▼

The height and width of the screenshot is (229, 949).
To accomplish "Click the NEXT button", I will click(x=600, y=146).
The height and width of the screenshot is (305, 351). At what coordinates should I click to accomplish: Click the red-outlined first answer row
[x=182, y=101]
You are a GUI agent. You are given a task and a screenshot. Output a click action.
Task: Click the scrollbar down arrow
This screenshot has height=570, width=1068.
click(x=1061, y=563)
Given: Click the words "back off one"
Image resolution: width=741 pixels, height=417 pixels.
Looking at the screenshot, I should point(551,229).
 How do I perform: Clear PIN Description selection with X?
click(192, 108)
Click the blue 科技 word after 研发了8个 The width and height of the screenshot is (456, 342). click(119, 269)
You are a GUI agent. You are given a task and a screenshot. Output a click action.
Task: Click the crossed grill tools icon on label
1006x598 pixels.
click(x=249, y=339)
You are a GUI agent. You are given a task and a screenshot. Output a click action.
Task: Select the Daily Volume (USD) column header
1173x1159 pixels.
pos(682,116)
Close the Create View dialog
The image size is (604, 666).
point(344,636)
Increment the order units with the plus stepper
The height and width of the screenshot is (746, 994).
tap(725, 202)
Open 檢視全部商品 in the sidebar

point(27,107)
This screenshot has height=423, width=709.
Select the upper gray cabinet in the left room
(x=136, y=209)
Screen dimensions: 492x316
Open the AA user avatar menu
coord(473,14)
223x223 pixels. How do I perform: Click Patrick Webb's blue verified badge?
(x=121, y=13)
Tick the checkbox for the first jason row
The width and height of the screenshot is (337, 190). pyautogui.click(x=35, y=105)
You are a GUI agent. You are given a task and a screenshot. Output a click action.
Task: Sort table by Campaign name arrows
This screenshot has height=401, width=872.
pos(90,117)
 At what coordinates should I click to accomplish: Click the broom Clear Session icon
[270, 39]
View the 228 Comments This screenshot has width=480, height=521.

▲

▶ [Exercise goal]: Return only the part of the records above that opens with the line containing "The height and width of the screenshot is (305, 351)." and closes with the line containing "This screenshot has height=423, width=709.", ends included.

▶ [Expected output]:
The height and width of the screenshot is (305, 351). At what coordinates should I click to accomplish: Click the red-outlined first answer row
[x=182, y=101]
You are a GUI agent. You are given a task and a screenshot. Output a click action.
Task: Click the scrollbar down arrow
This screenshot has height=570, width=1068.
click(x=1061, y=563)
Given: Click the words "back off one"
Image resolution: width=741 pixels, height=417 pixels.
Looking at the screenshot, I should point(551,229).
 How do I perform: Clear PIN Description selection with X?
click(192, 108)
Click the blue 科技 word after 研发了8个 The width and height of the screenshot is (456, 342). click(119, 269)
You are a GUI agent. You are given a task and a screenshot. Output a click action.
Task: Click the crossed grill tools icon on label
1006x598 pixels.
click(x=249, y=339)
You are a GUI agent. You are given a task and a screenshot. Output a click action.
Task: Select the Daily Volume (USD) column header
1173x1159 pixels.
pos(682,116)
Close the Create View dialog
The image size is (604, 666).
point(344,636)
Increment the order units with the plus stepper
The height and width of the screenshot is (746, 994).
tap(725, 202)
Open 檢視全部商品 in the sidebar

point(27,107)
This screenshot has height=423, width=709.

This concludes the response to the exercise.